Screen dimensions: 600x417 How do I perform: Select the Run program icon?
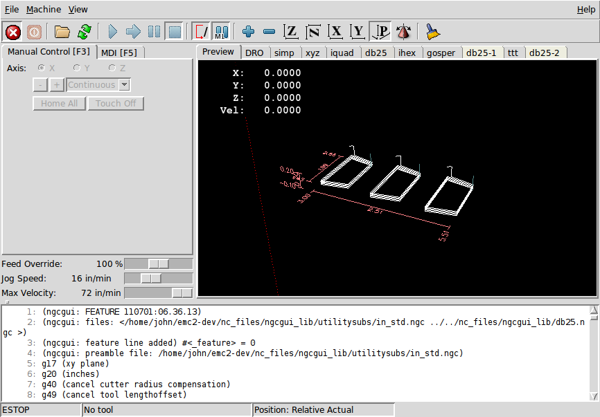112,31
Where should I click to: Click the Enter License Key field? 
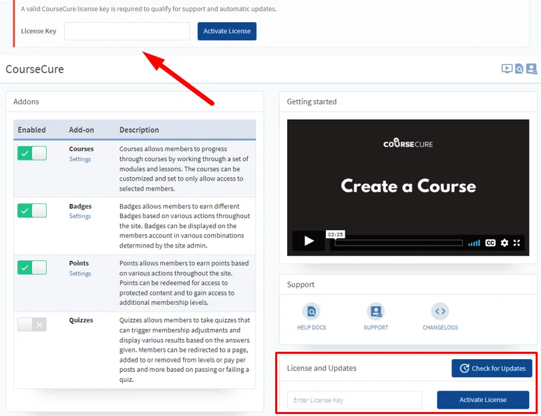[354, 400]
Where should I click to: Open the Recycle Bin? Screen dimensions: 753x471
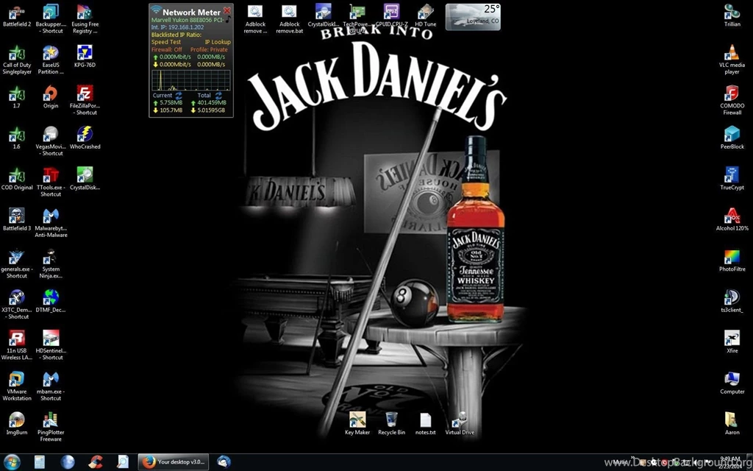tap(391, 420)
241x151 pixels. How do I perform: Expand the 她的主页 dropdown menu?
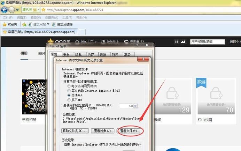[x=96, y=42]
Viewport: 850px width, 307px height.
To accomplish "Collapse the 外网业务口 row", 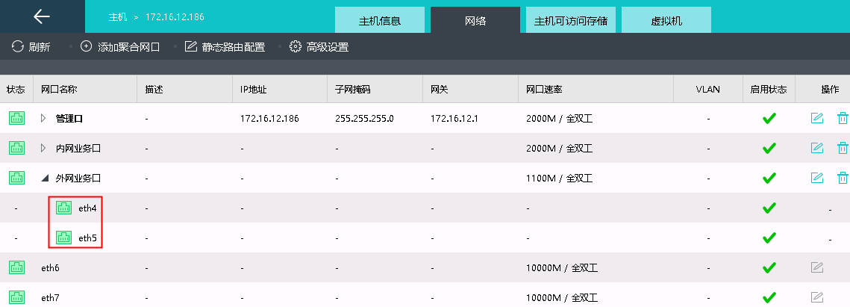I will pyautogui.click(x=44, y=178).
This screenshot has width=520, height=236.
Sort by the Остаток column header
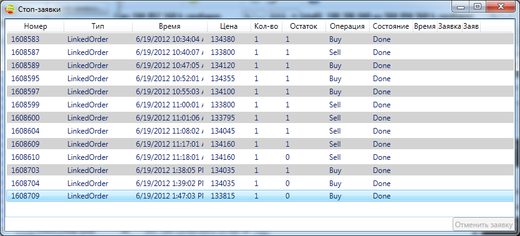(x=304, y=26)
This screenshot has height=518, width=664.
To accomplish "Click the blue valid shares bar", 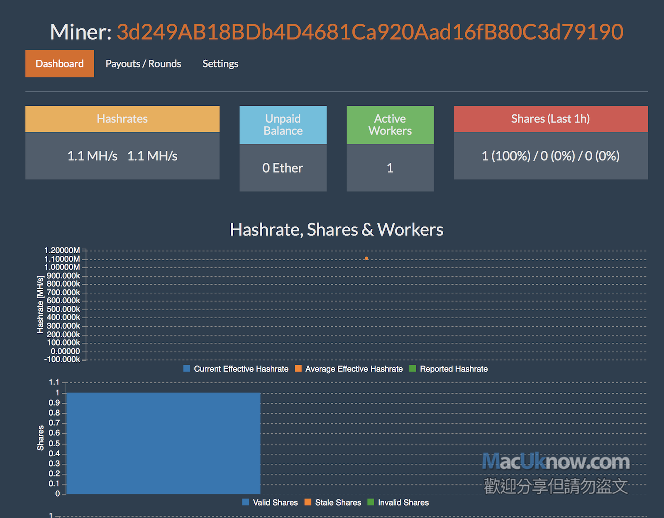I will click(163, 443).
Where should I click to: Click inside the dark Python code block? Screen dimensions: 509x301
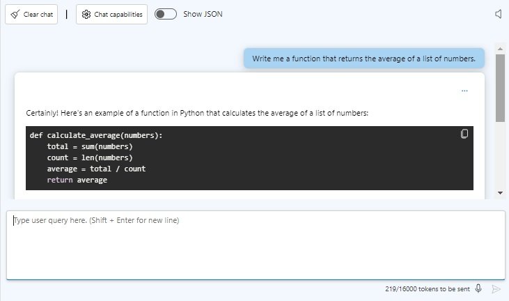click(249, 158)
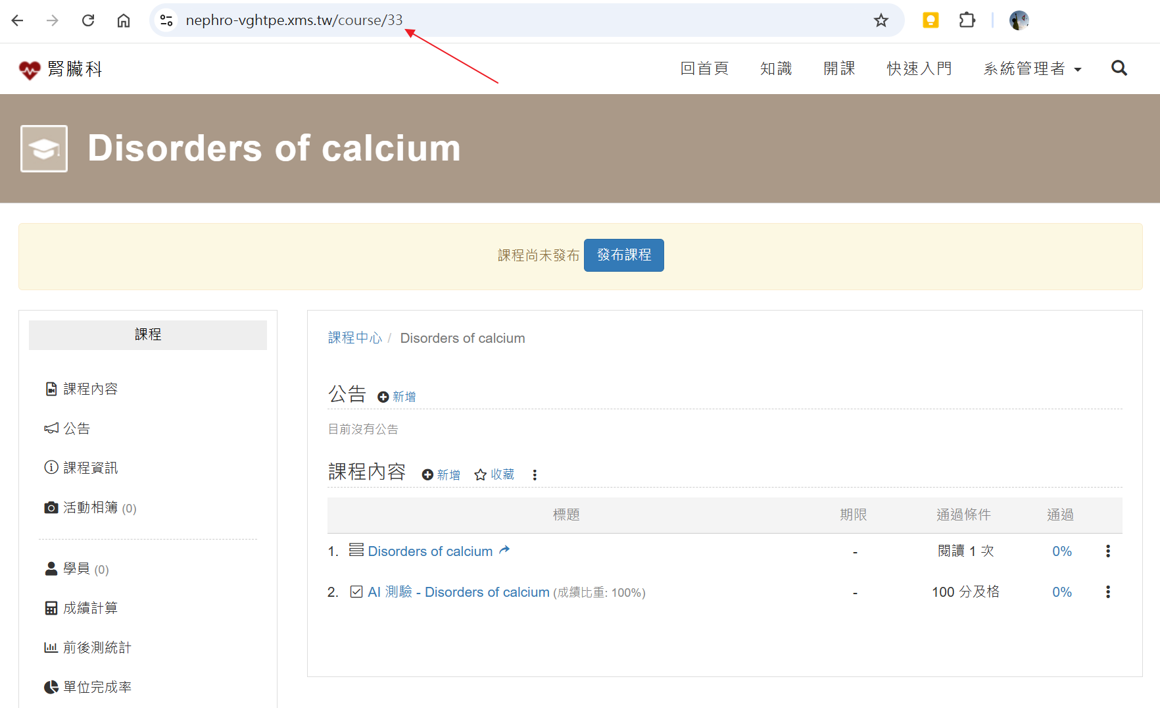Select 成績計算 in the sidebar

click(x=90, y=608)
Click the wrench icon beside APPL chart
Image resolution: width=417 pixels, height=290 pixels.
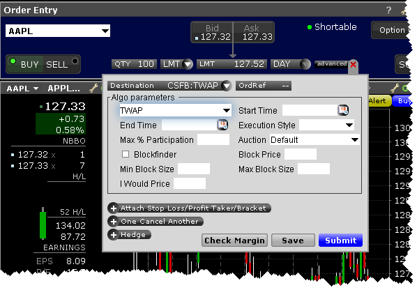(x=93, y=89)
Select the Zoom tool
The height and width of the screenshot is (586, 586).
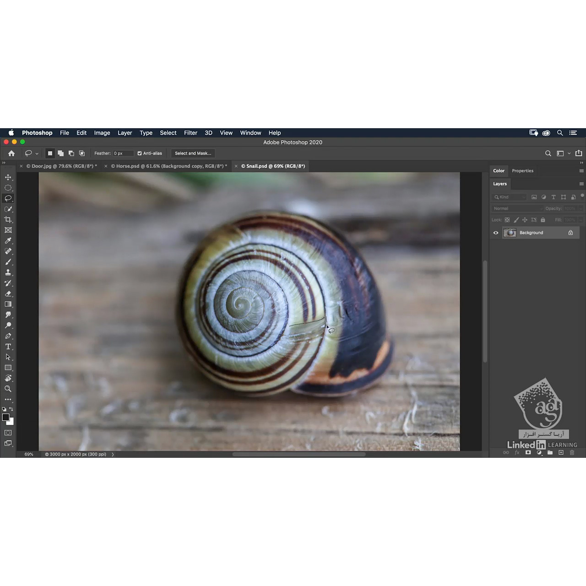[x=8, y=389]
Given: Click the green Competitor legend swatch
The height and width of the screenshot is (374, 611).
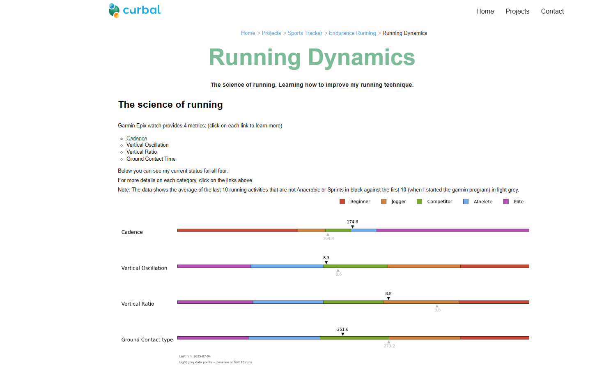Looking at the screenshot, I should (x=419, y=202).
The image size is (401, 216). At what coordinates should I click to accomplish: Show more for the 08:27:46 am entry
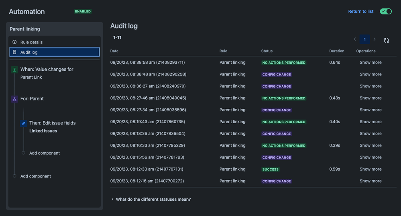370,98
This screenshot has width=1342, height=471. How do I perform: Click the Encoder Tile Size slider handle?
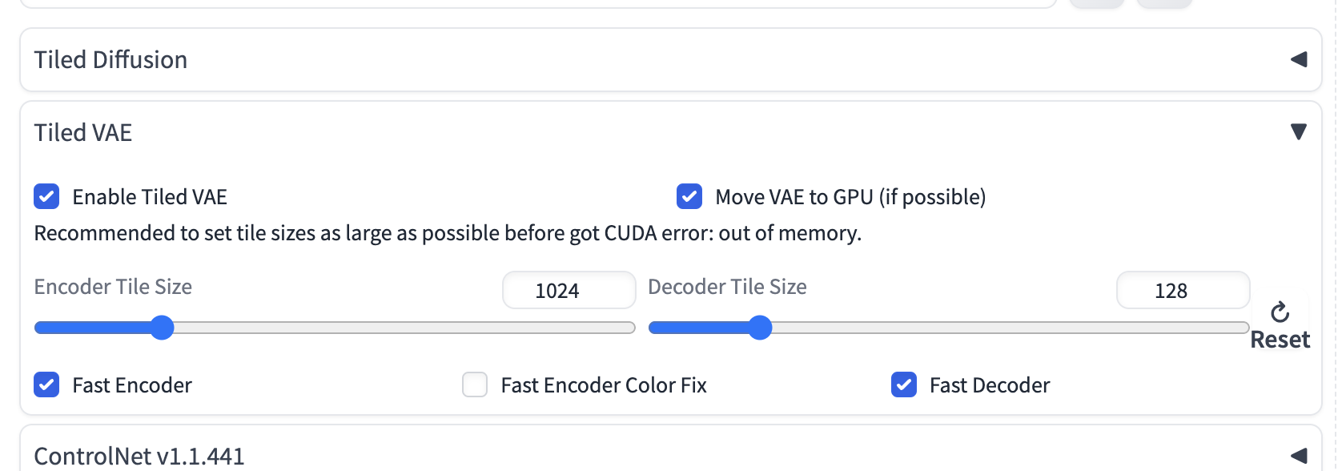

## WHAT IS BEING ASKED
Can you transcribe the lines of the material, starting at the line containing "Click the wrench icon beside APPL chart" and ending at the line containing "Looking at the", leaving the pictures out?

## SOLUTION TO THIS EXERCISE
Click the wrench icon beside APPL chart
Image resolution: width=417 pixels, height=290 pixels.
(x=93, y=89)
Select the Zoom tool
The height and width of the screenshot is (586, 586).
[x=8, y=389]
Given: Click the green Competitor legend swatch
The height and width of the screenshot is (374, 611).
Looking at the screenshot, I should (x=419, y=202).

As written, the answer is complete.